Classic Monster Dishware
This monster dishware from wigoutgraphics is pretty cool. You can serve up monster themed food on them (I’m assuming) like The Creature from the Black Legumes, Frankenstein Franks, even Wolfman Waffles. It’s always a party when you have monster dishware. A monster mash! C’mon you knew that was coming. Oh, that’s awesome. Monster Mashed potatoes!

Classic Monster Dishware

Classic Monster Dishware

Classic Monster Dishware

Movie Monster Ties

Movie Monster Ties
These Movie Monster Ties are awesome. Wear ’em and be all fashionably creepy. I would buy one but I would need my mummy’s help putting it on. And she’s no help at all between the arthritis and all of those bandages on her fingers.

I love my mummy though. Of corpse I do. Why wouldn’t I? Confession time: My dad is the Wolfman (Daddy also might be Dracula. We don’t know for sure.) and me and my brother are twins. In the delivery room they called us a creature double feature.

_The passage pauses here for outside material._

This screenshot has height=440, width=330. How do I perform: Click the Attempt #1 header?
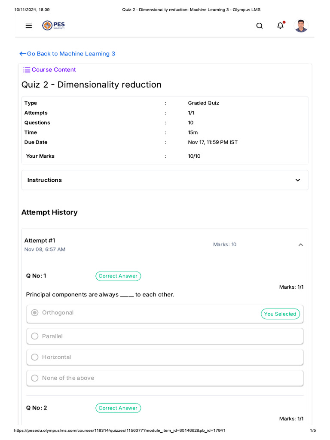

Here’s a poem I wrote about my life story.

After we were born mummy became a rummy who smoked too much and called us dummies.

Cthulhu Neckties

Cthulhu Neckties
Before the days of Etsy if you wanted a Cthulhu Necktie you had to go out and buy an octopus and let it live on the back of your neck, tentacles going down your chest. Eventually it would merge with you and share your mind-space. If you kept it moist enough it would even shake hands with your business associates for you.

Well, those days are gone. But that disgusting slimy feeling on the back of your neck lasts forever. Now you can just buy a tie with Cthulhu on it. We are living in an amazing age.